At Beijing conference, Intel outlines what it wants and what specs for Windows 8 tablets should be a minimum
As Windows 8 approaches, Intel suggest requirements for Windows 8 tablets in the future
(Image: Intel tablet features outlined)
You can guarantee Microsoft will be making a big push with Windows 8 tablets later this year. The company has taken a lot of time to refine Metro and make it as user friendly as possible, along with rolling it out across all of its services. Tablets will represent the next big leap for the company, and Intel are suggesting what they want.
At a conference in Beijing, Intel is outlining specific specifications. I’m not surprised they’ve done this, but I do suspect that Microsoft will outline their own specifications. After all, the company has done the same for Windows Phone 7 to ensure some degree of control.
Inside, Intel will be using a Clover Trail Atom Z2760 chip, a dual-core chip capable of a “burst mode” feature that offers moments of performance when needed. The chip also offers Hyperthreading, allowing the dual-core chip to behave like a quad-core chip in some cases. Intel has also outlined some of its specs.
Two basic tablet designs: Intel proposes two tablet designs, 10-inch tablets and 11-inch hybrid tablet designs with physical keyboards. In my opinion that latter could be a big hit on Windows 8 due to the two-sided OS, something that iOS doesn’t have and doesn’t need to have. But that means business users might switch to Windows 8, favouring increased functionality over less developer support (at least initially).
Battery life: the company says more than nine hours. It remains to be seen how real world testing reflects on that estimate, but good battery life is needed if Microsoft are to be competitive. Apple can manage around ten with an astonishingly good screen.

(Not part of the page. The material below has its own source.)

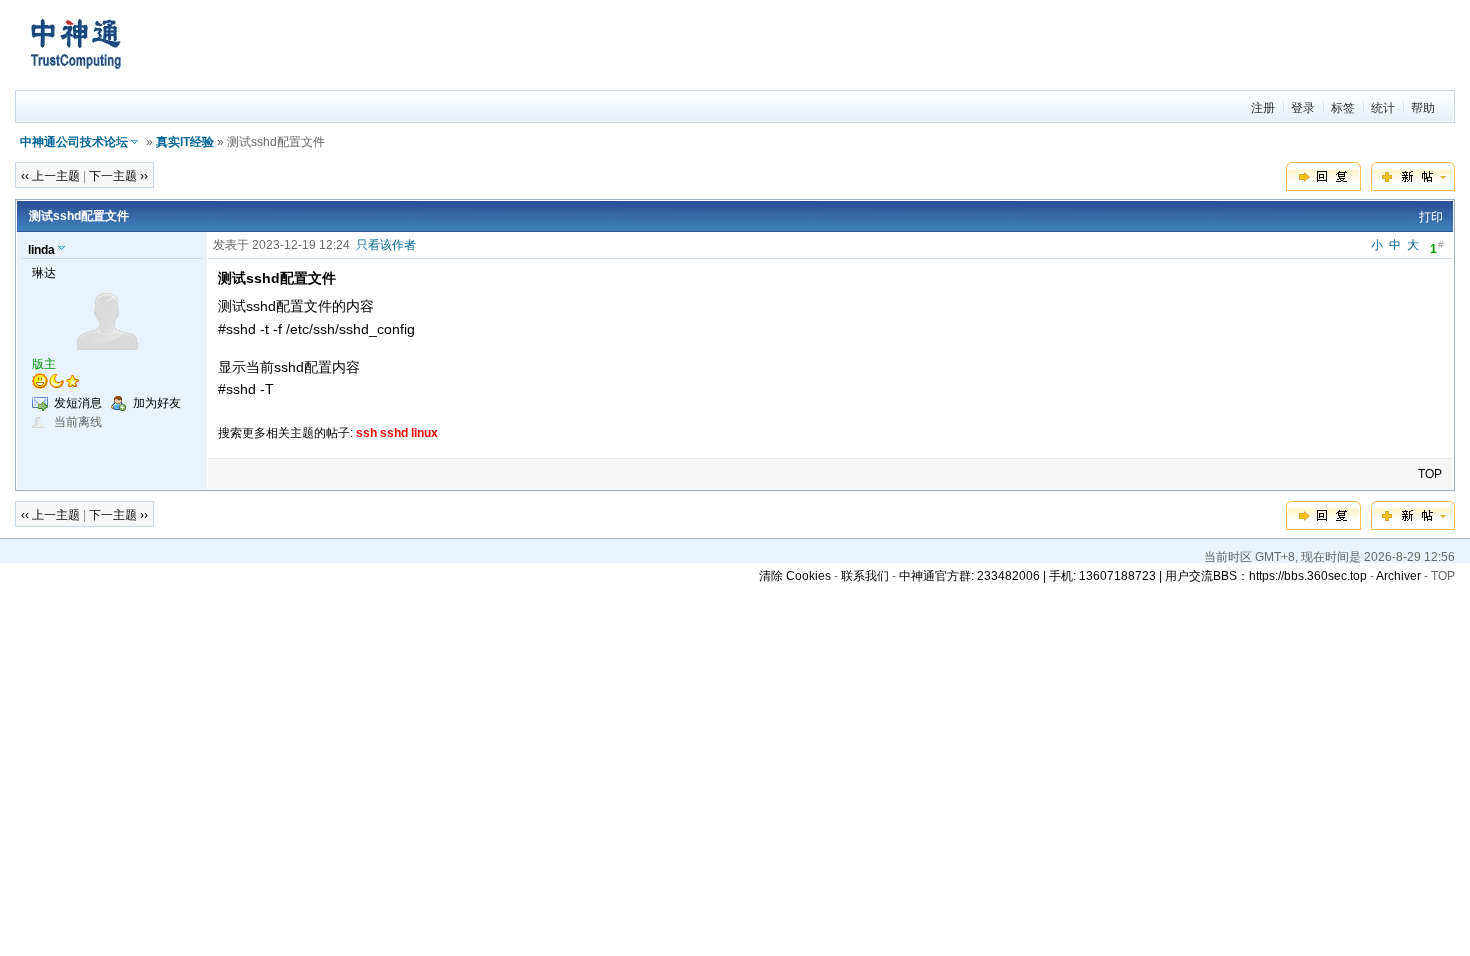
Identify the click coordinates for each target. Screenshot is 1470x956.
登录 (1303, 108)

3G/4G: Intel bought the wireless company Infineon, so Intel is equipped to offers its own silicon. It’ll be interesting to see how big a push Microsoft make towards 4G initially. My guess is there might be one device with 4G capabilities.
Weight/thickness: Under 1.5 pounds. The new iPad weighs 1.44 pounds, so aiming for that target is a good idea.
Miscellaneous: Near Field Communication (NFC) and Wi-Fi Direct, which allows Wi-Fi devices to connect to each other without a wireless access point.